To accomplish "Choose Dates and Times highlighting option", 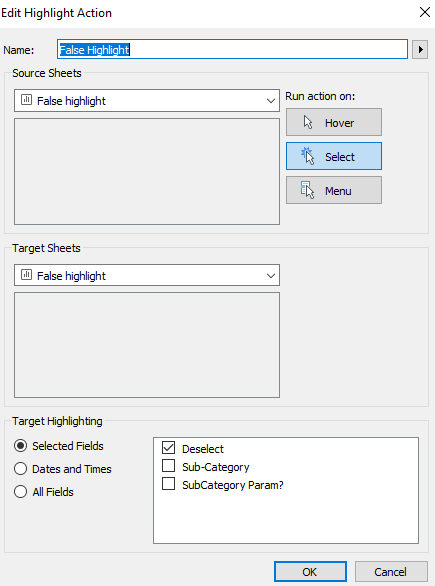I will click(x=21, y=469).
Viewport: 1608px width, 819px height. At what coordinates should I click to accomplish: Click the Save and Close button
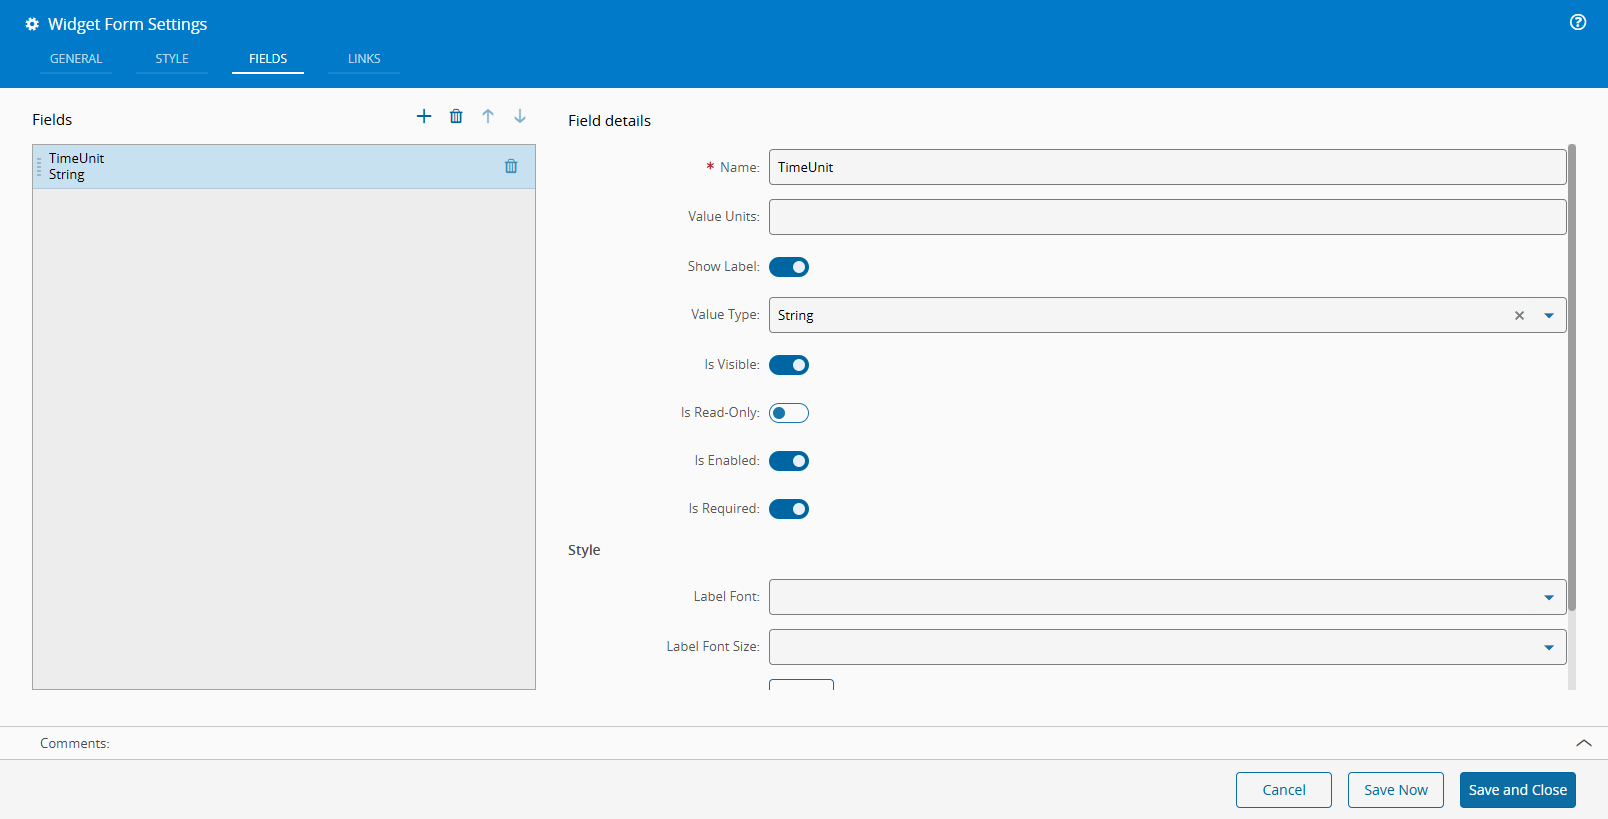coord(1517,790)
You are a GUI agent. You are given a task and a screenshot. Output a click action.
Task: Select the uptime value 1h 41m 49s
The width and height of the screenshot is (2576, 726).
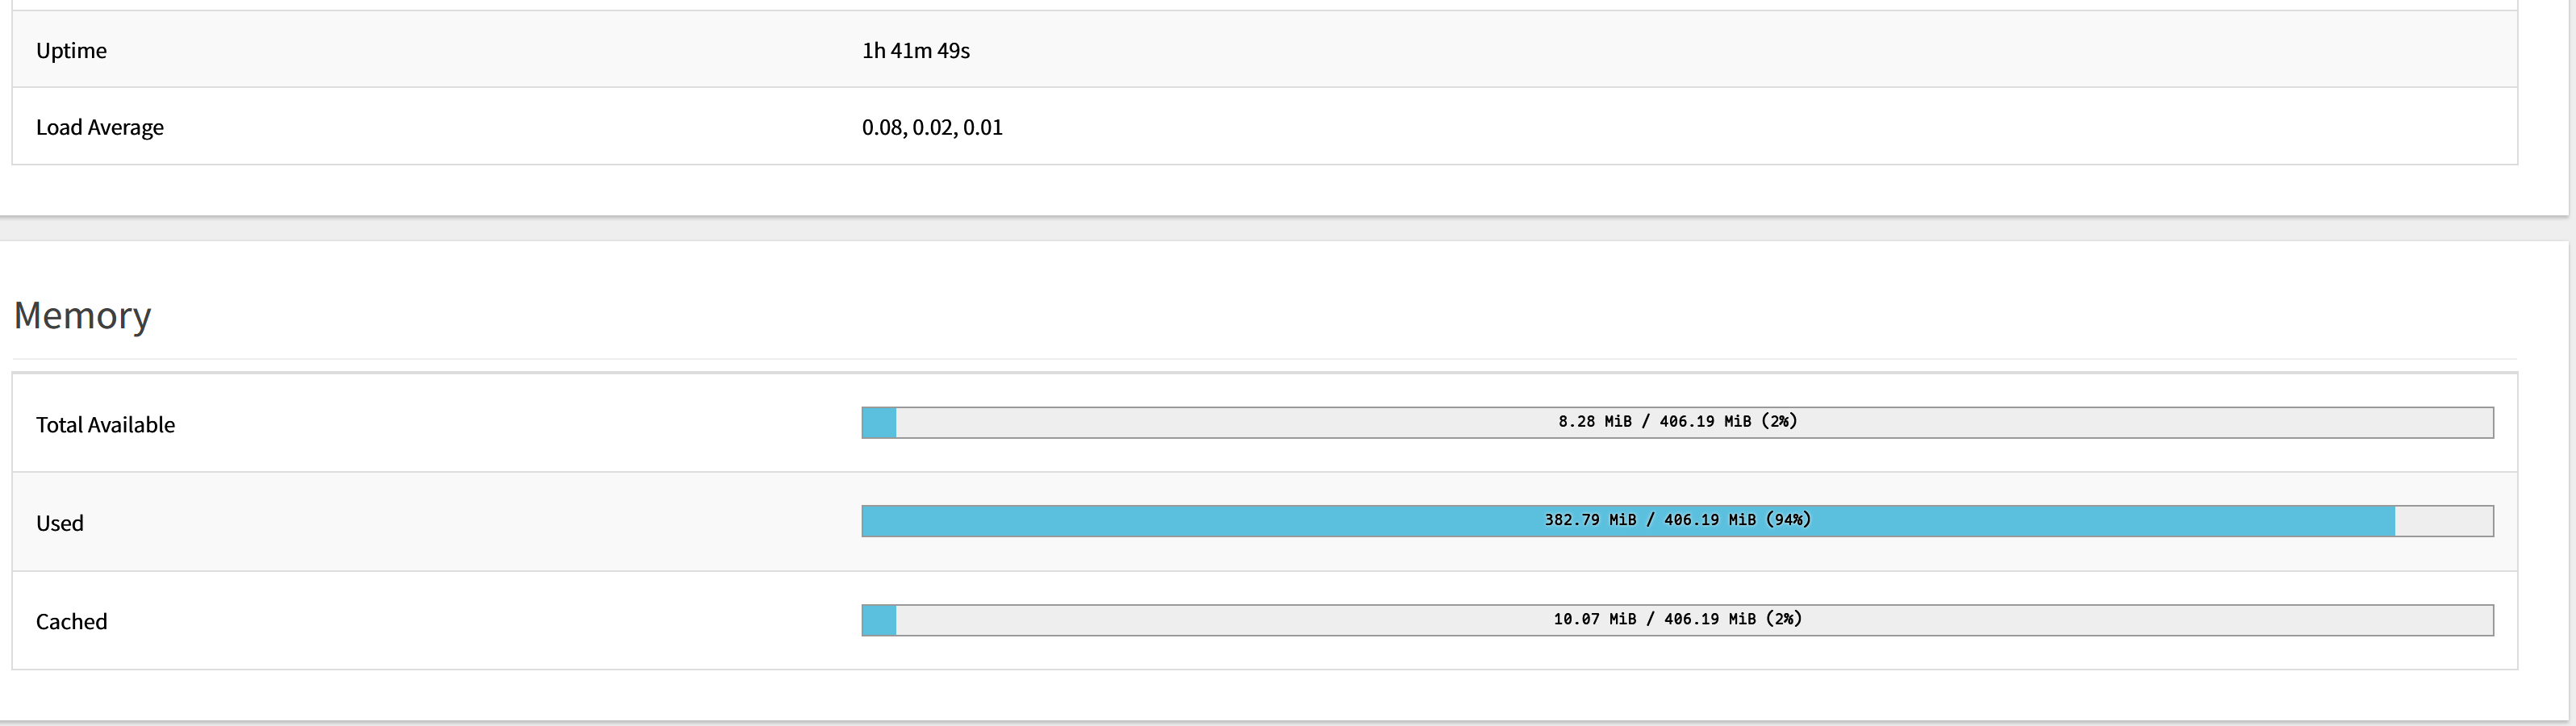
***
Quote precisely the lines of the data from the line containing "You are a GUI" through its final line, both included, excluding pictures.

You are a GUI agent. You are given a task and a screenshot. Output a click action.
Task: Select the uptime value 1h 41m 49s
The width and height of the screenshot is (2576, 726).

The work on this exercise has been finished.